## Passage provided
-=-=-

The self-made success and extreme wealth, and a formed system of subordancy and dependence (self-destroyingly desired by Robert) had made Charles misplaced and frustrated among the values of modern society. He pays no less than a barely veiled suspicion towards the admiration words of an air mechanic, nontrivially attributed to the 20-million plane, rather than to a young Mrs. Morse. No sooner than an Alaskan householder draws the curtain of a money-related conversation, Charles forsakes and distances himself from the partner in conversation. Before too long, we succeed in guessing that the billionaire has had a clear knowledge of the love affair between his wife and Robert, a twenty-year-younger (than Charles) cameraman, as well as the insight into the unveiled reason why Mickie had become his second half. The story leaves us nothing but guesswork in a dilemma of the measured exchange: Charles’ money for her youthfulness and theatrical marriage. More than this, Charles finds himself in a hurtful, semi-victimizing state (despite the social stereotypes and cliches about the rich men, repeatedly declared by Bob later on) when his young wife expresses a poor awareness of his birthday. At this point of the story, we are now close enough to learn one of the committed values of ‘The Edge’ movie, that is to say, the lack of the canonical correlation between wealth and happiness, wealth and social behavior, wealth and self-confidence, wealth and a will to live on.

-=-=-

Answer these questions using the passage on 'The Edge':
(a) How much younger than Charles is Robert, and what is his job?
(b) To what does the text say the air mechanic's words of admiration are attributed, instead of to young Mrs. Morse?
(c) What does Charles's young wife show a poor awareness of?
The listing that comes next is separate material, unrelated to the passage on 'The Edge'.

## Given information
-=-=-

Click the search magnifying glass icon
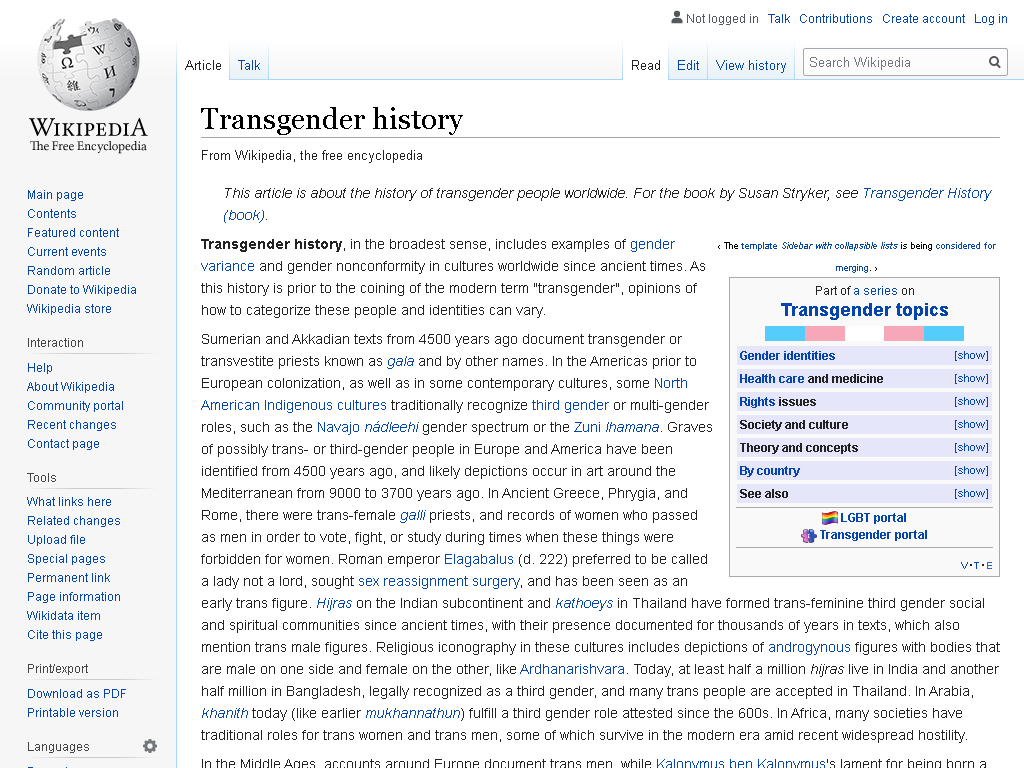 [x=995, y=63]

-=-=-

## Result
(a) Twenty years younger; he is a cameraman.
(b) The 20-million plane.
(c) Charles's birthday.